Obama’s Move to Create Individual Internet IDs Causes Big Concerns

Published January 31, 2011

The Obama administration is moving to hand the U.S. Commerce Department authority to implement a new cybersecurity effort which would include creation of an Internet ID for each U.S. citizen.

Administration staff members are drafting what they call the National Strategy for Trusted Identities in Cyberspace, which U.S. Commerce Secretary Gary Locke acknowledged will be released in the next few months.

Speaking at a January 7, 2011 event at the Stanford Institute for Economic Policy Research, Locke defended the effort: “We are not talking about a national ID card,” he said. “We are not talking about a government-controlled system. What we are talking about is enhancing online security and privacy and reducing and perhaps even eliminating the need to memorize a dozen passwords, through creation and use of more trusted digital identities.”

‘Not a National Security Matter’

Though Locke claimed anonymity and pseudo-anonymity would remain possible on the Internet, others see any such cyber-ID effort as a gross invasion of privacy.

“I really do not see how and why the government could be interested in such a system at all,” says Pierluigi Stella, chief technology officer for Network Box USA in Houston, Texas. “This is a commerce issue—we need to ensure that our transactions are real and protected, because merchants are losing money; because the credit card industry is at risk if we do not do something; because we, as private citizens, want to be sure that our identity is not easily stolen and misused,” he said.

Stella continued: “But this is not at all a matter of national security, in any way. I could see the Department of Commerce being more interested. But why the National Security Administration? Or the Department of Homeland Security? I really don’t see it.”

Stella said he doesn’t expect to see such a system any time soon. “This is not an easy task at all; otherwise someone would have invented it,” he explained. “Technology today offers a lot more options, but going from that to saying we will really get somewhere soon with this, I am rather skeptical.”

Creating cyber-ID with existing technology will be extremely difficult, Stella said. “The world has been trying to invent doors with unbeatable locks since the day we invented locks, and we are still fighting that battle. I doubt anyone will come up with the magic solution any time soon,” he said.

Creates Big Privacy Concerns

The proposal for a cyber-identity system raises several privacy issues, says Rakkhi Samarasekera, a director of the London-based security firm Regional Science Service Centre.

“People do not want to use a government-issued ID and potentially allow governments to track their identity in work or in a personal context,” said Samarasekera. “Government IDs make sense when dealing with government services. A single ID [for use] across government departments makes a lot of sense, but not as one identity for the Net.”

With a single “cyber identity,” hackers could gain access to someone’s health, government, financial, and work information just by acquiring a single key, explained Scott Vernick, a commercial, technology and intellectual property attorney for the Fox  Rothschild law firm in Philadelphia, Pennsylvania.

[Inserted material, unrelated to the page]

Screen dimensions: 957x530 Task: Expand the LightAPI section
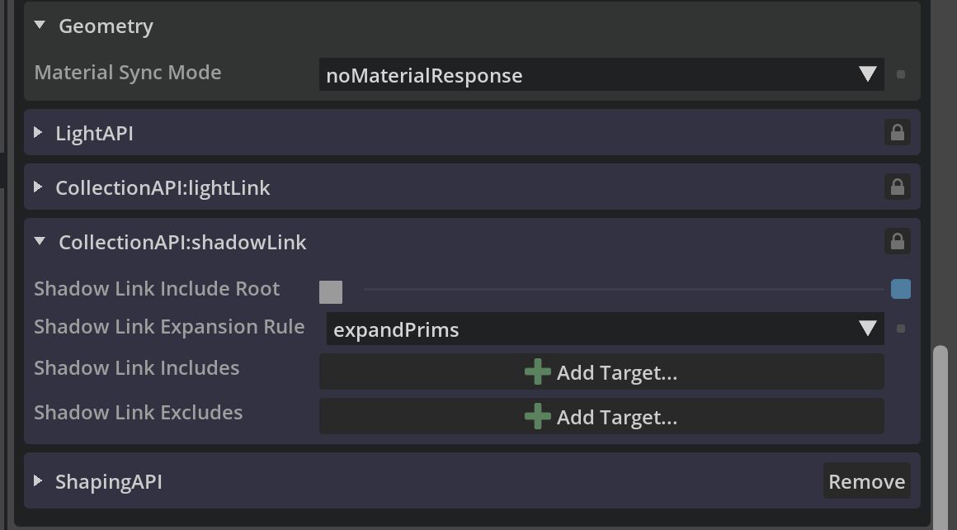pos(38,132)
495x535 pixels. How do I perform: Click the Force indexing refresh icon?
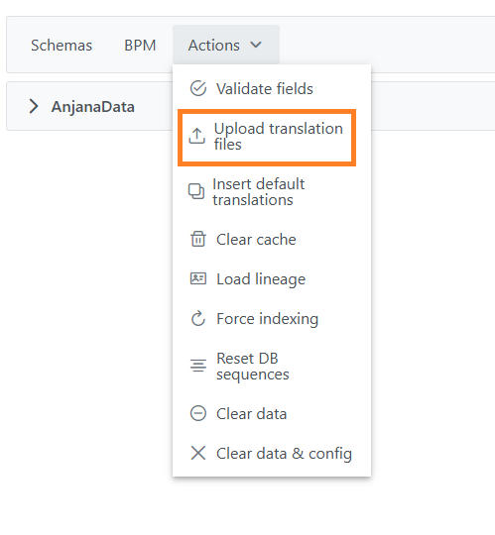tap(198, 318)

“There is some value in enabling a financial institution or merchant, for example, to be able to positively identify that the person online is indeed who he or she purports to be. But it’s just not clear that [a cyber ID] doesn’t create more problems than it solves,” Vernick said. “When you start to think it through, you wonder whether or not you are creating more [problems] with a single way of validating a person. Right now, people have to get a number of passwords for various online activities.”

‘Treasure Trove of Information’

Although that involves a cumbersome process of remembering numerous passwords, it also means a hacker can’t go to a single source to acquire all that information, Vernick notes. “You won’t find a more industrious group of people than hackers. There are whole sections of the government devoted to fighting them. I don’t have a lot of confidence in Internet privacy. A lot of people don’t know what is done with their information online. It’s amazing the treasure trove of information you can find.”

Another problem would be the oversight of any cyber ID, Vernick notes.

“When the government is in charge of a highly sensitive area, people are circumspect about that—and with good reason.”

‘Trusted Identity’ Details Scarce

Boston, Massachusetts security consultant Robert Siciliano is concerned the details about the “trusted identity” project are scarce.

“The primary goal should be to build a cybersecurity-based identity management vision and strategy that addresses privacy and civil liberties interests, leveraging privacy-enhancing technologies for the nation,” said Siciliano.

Last year, Commerce Secretary Locke indicated a smart card or digital certificate that would prove the identity of online users was forthcoming. These digital IDs would be offered to consumers by online vendors for financial transactions, Locke said. But other details have been sketchy at best.

With so few details and all the privacy and security issues that such an effort would generate, Samarasekera maintains the project will probably fail.

“Like other government ID and identity schemes, this is highly unlikely to succeed and will most likely waste a lot of taxpayer money before it is scrapped,” he said.

Phil Britt

([email protected])

writes from South Holland, Illinois.